An NPCC spokesperson said: “On Friday 13 November we advised all forces to temporarily take enforcement steps by way of summons rather than by issuing a fixed penalty notice to the value of £10,000 for offences relating to gatherings of over 30 people under Covid regulations.
“We gave this advice because of a potential disparity between those who opt to pay the FPN and those who see their case reach the court where the FPN would be means-tested against personal income. We are working with government to urgently address this matter, and once rectified, we intend to advise that forces resume issuing £10,000 FPNs wherever appropriate.”
West Midlands police said on Tuesday it would stop issuing £10,000 fines, having handed out 13 so far. David Jamieson, the region’s police and crime commissioner, said he had been left embarrassed.
In a letter to the policing minister, Kit Malthouse, Jamieson wrote: “There are, apparently, concerns of inequalities between those who opt to pay the fine and those who opt to go to court, where the defendant is then subject to means-testing before a fine is imposed.
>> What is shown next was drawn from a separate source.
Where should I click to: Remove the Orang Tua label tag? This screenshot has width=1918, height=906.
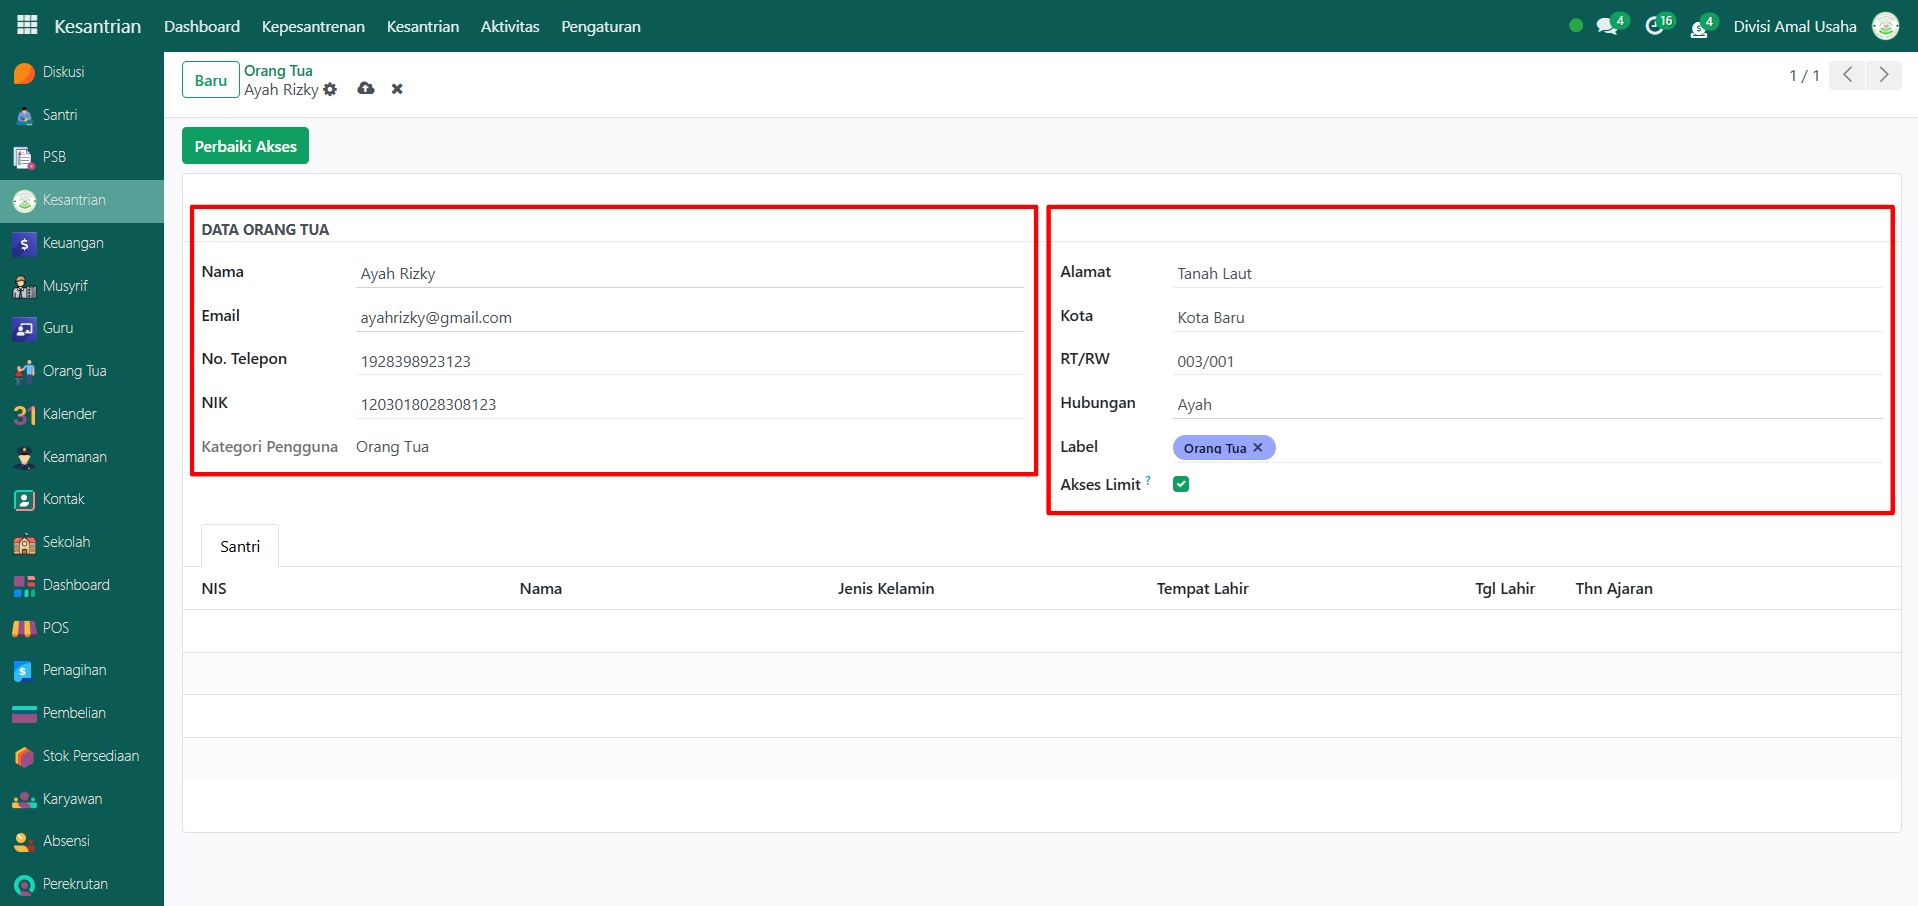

“My force has so far issued 13 of these large fixed penalty notices as means of ensuring government regulations are enforced in the way you intended. The fact that the government has failed to provide our hard-working police officers with workable Covid legislation, I view with utter dismay.
“I feel thoroughly embarrassed that I have been personally supporting the government’s actions, which, at best, are questionable.”
A government spokesperson said: “It is right that we have a strong deterrent. We are working with forces to ensure people are fully aware of their options when faced with a FPN. If someone chooses not to pay their FPN, the matter may be considered by a court and the individual could be subject to a criminal conviction.”